In Ingolstadt erscheinen
- als lokale Tageszeitung der Donaukurier;
- als Zeitschriften im monatlichen Verlauf die Stadtmagazine espresso Magazin, Gladdys, INVG Haltestelle, megazin und ERCI-Panther;
- als wöchentlich erscheinende Magazine 50plus, Xtra.in und Wirtschaft10plus;
- als wöchentliche Anzeigenblätter IZ-Regional und TIP-Das Wochenblatt und Blickpunkt Wochende;
- als Onlineportale bayernmatrix, bingo-ev.de, ingolstadt-live, in-ticker und kbumm. Der lokale Fernsehsender heißt intv – der Infokanal und derzeit 24 Stunden im Kabelnetz empfangbar. Eine teilweise Ausstrahlung des Programms erfolgt über Digitalsatellit auf Astra.digital im Rahmen eines bayernweiten Pilotprojektes. Das Funkhaus Ingolstadt ist der lokale Rundfunkanbieter für Ingolstadt und die gesamte Region.

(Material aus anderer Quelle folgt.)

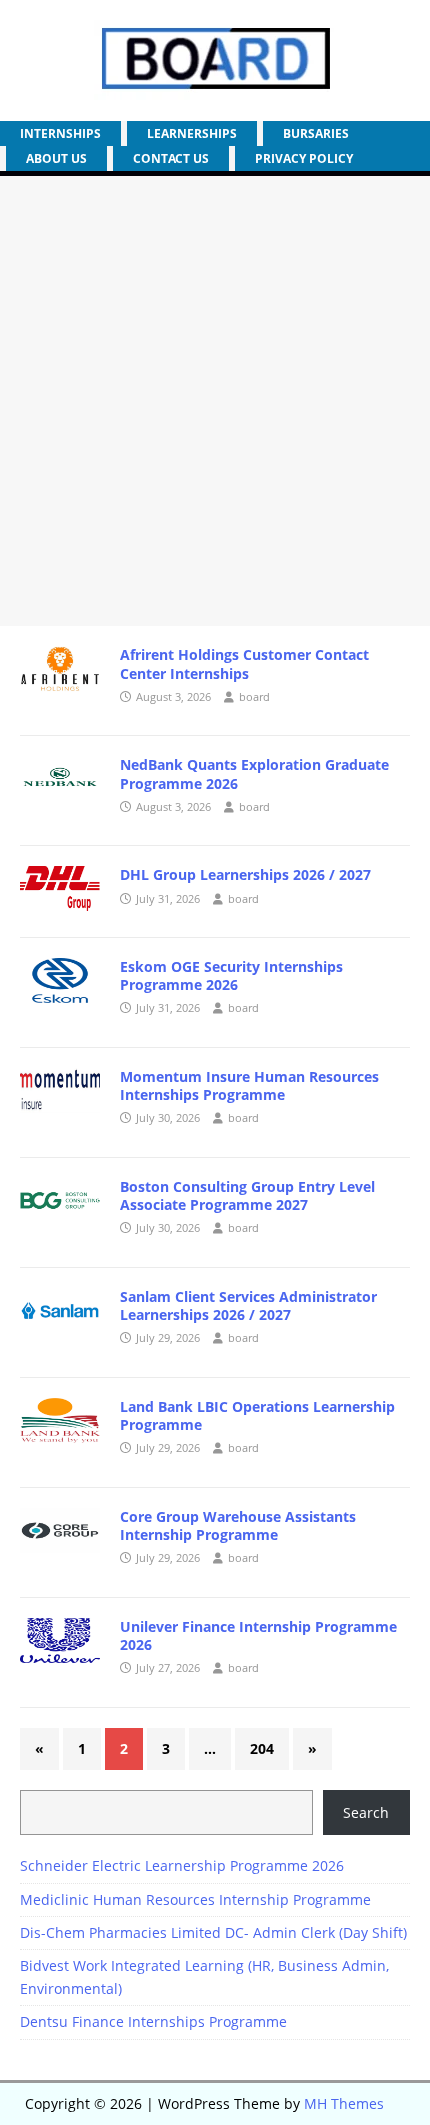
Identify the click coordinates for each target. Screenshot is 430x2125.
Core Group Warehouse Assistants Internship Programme (238, 1525)
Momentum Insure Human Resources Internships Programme (249, 1085)
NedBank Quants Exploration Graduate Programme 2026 (254, 773)
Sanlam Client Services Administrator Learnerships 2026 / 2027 (248, 1305)
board (254, 696)
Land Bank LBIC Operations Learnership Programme (257, 1415)
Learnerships (192, 133)
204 (262, 1748)
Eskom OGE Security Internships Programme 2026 (231, 975)
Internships (60, 133)
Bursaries (316, 133)
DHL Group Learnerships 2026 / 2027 (245, 874)
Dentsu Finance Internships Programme (153, 2021)
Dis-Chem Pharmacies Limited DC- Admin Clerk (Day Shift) (213, 1932)
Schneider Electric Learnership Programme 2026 (182, 1865)
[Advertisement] (215, 401)
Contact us (171, 158)
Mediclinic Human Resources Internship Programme (195, 1899)
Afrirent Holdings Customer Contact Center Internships (244, 663)
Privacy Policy (304, 158)
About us (56, 158)
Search (366, 1812)
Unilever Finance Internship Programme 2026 (258, 1635)
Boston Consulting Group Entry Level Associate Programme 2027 (247, 1195)
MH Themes (344, 2103)
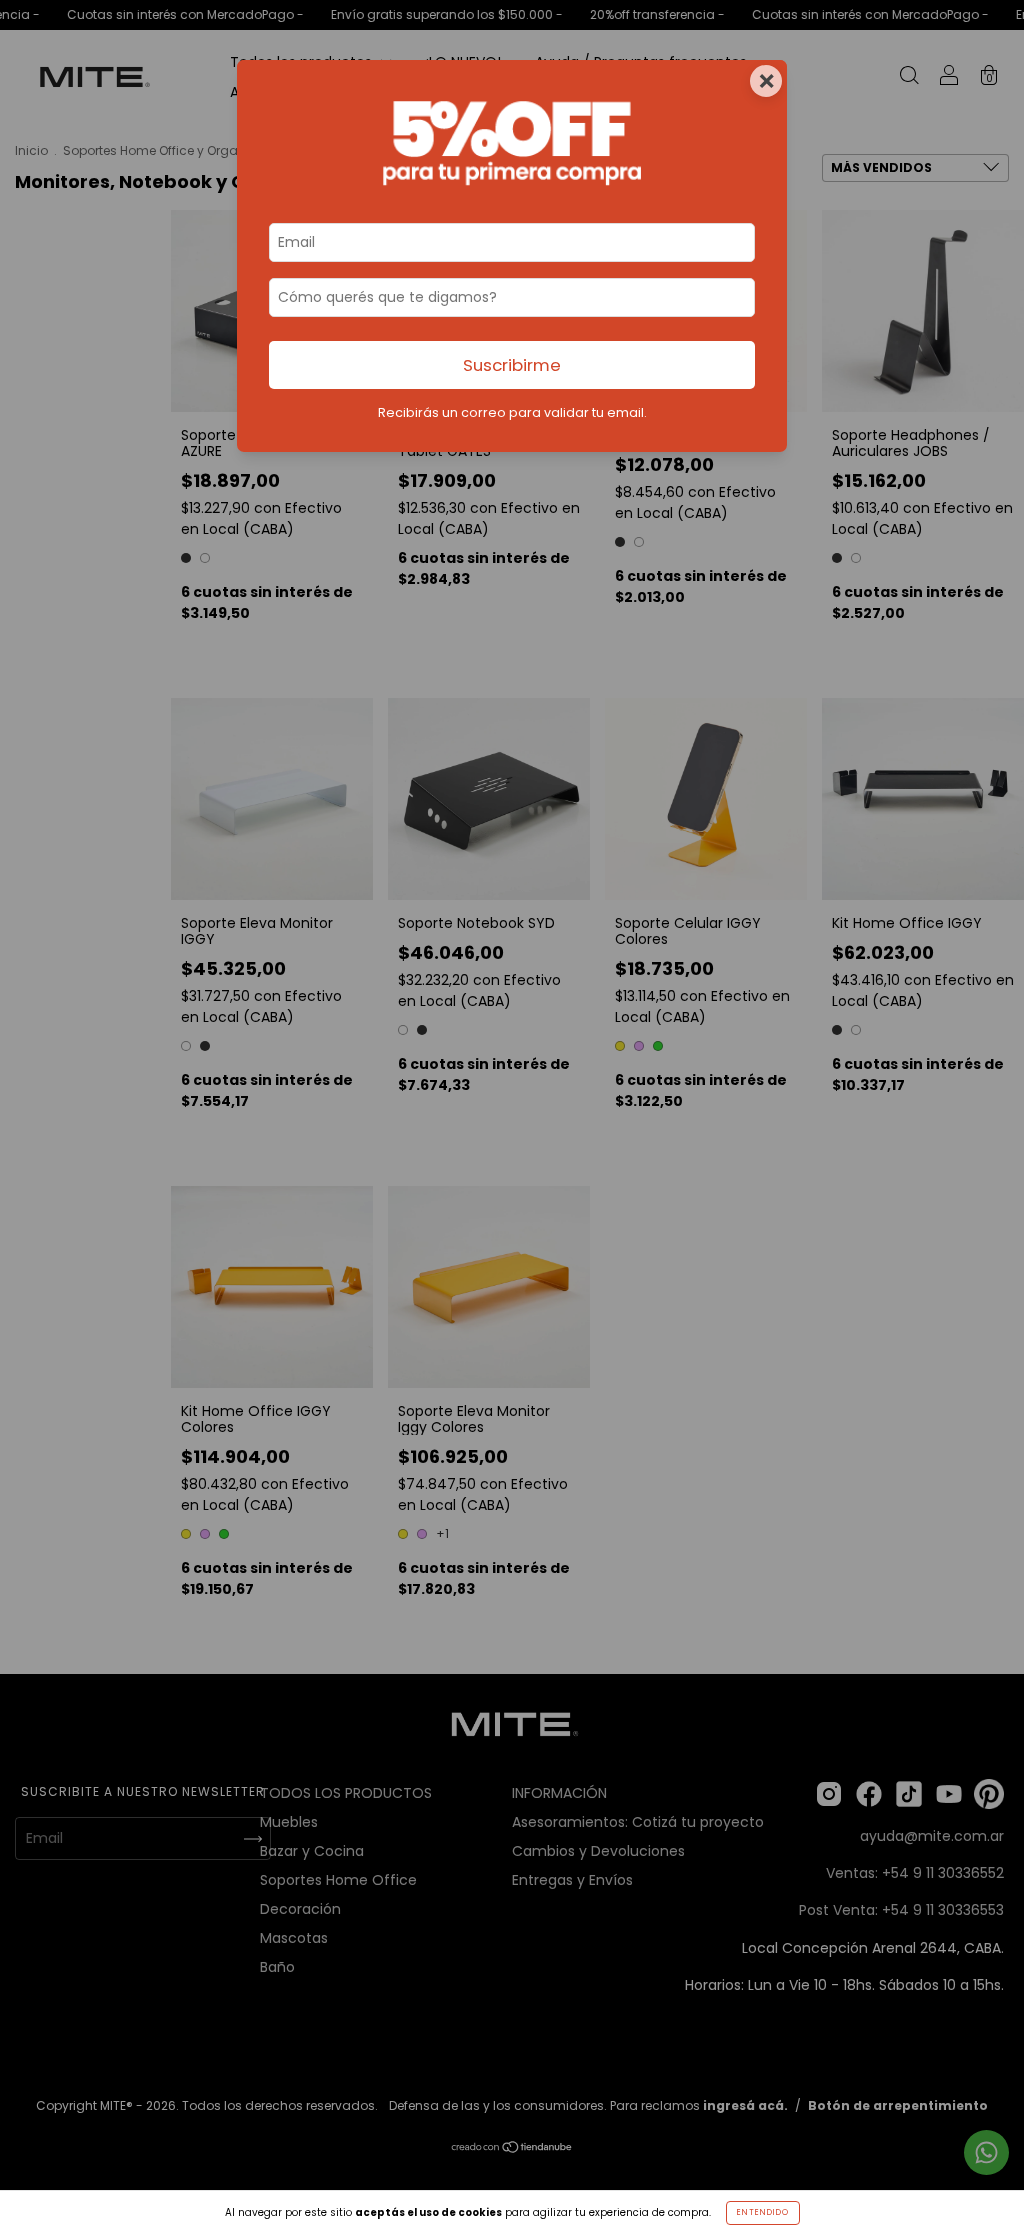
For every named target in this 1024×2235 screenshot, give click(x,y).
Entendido (763, 2212)
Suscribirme (512, 365)
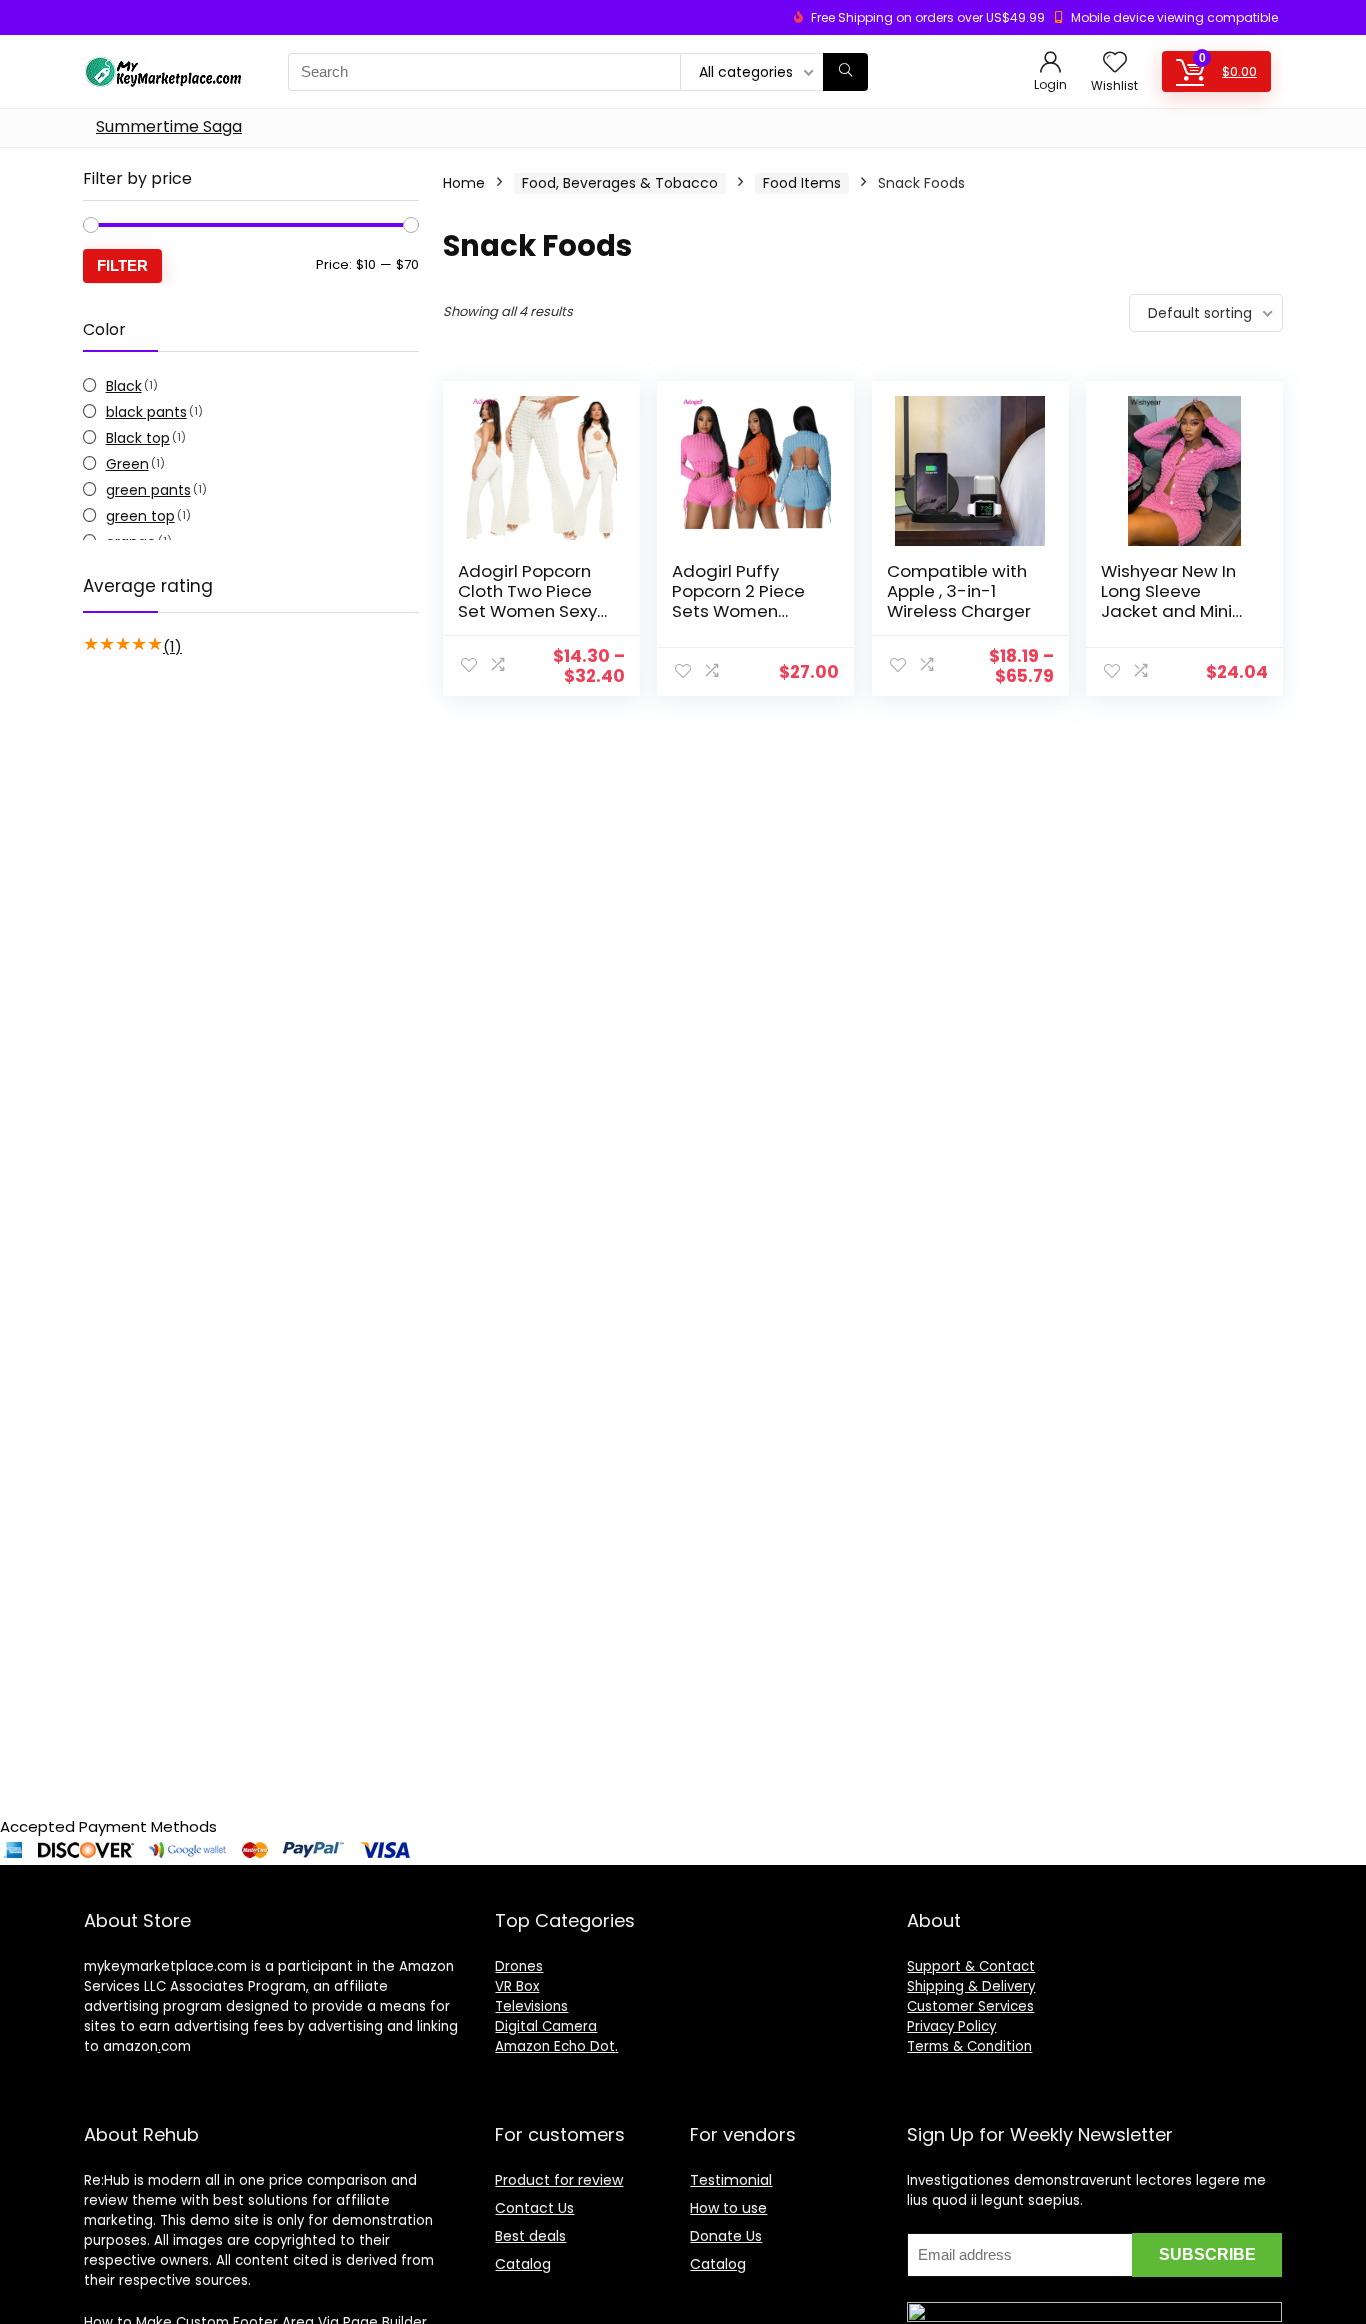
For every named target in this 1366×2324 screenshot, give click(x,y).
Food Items (802, 183)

Es umfasst die Wellen Radio IN inklusive dem Kulturkanal-Ingolstadt sowie Radio K1 und Radio Galaxy.

Bildung

Radio Galaxy In Ingolstadt wurde 1472 die erste Bayerische Landesuniversität „Ludwig-Maximilians-Universität Ingolstadt“ gegründet, die jedoch 1800 zuerst nach Landshut und 1826 nach München (siehe Ludwig-Maximilians-Universität) verlegt wurde. 1989 wurde Ingolstadt wieder Universitätsstadt, als die Wirtschaftswissenschaftliche Fakultät der Katholischen Universität Eichstätt-Ingolstadt (KU) eröffnet wurde. Die Wirtschaftswissenschaftliche Fakultät (WFI) bietet Studiengänge in Betriebswirtschaftslehre und Wirtschaftsprüfung an. Die Fachhochschule Ingolstadt wurde 1994 gegründet. Sie ist deutschlandweit bekannt für den BWL- und Wirtschaftsingenieurstudiengang.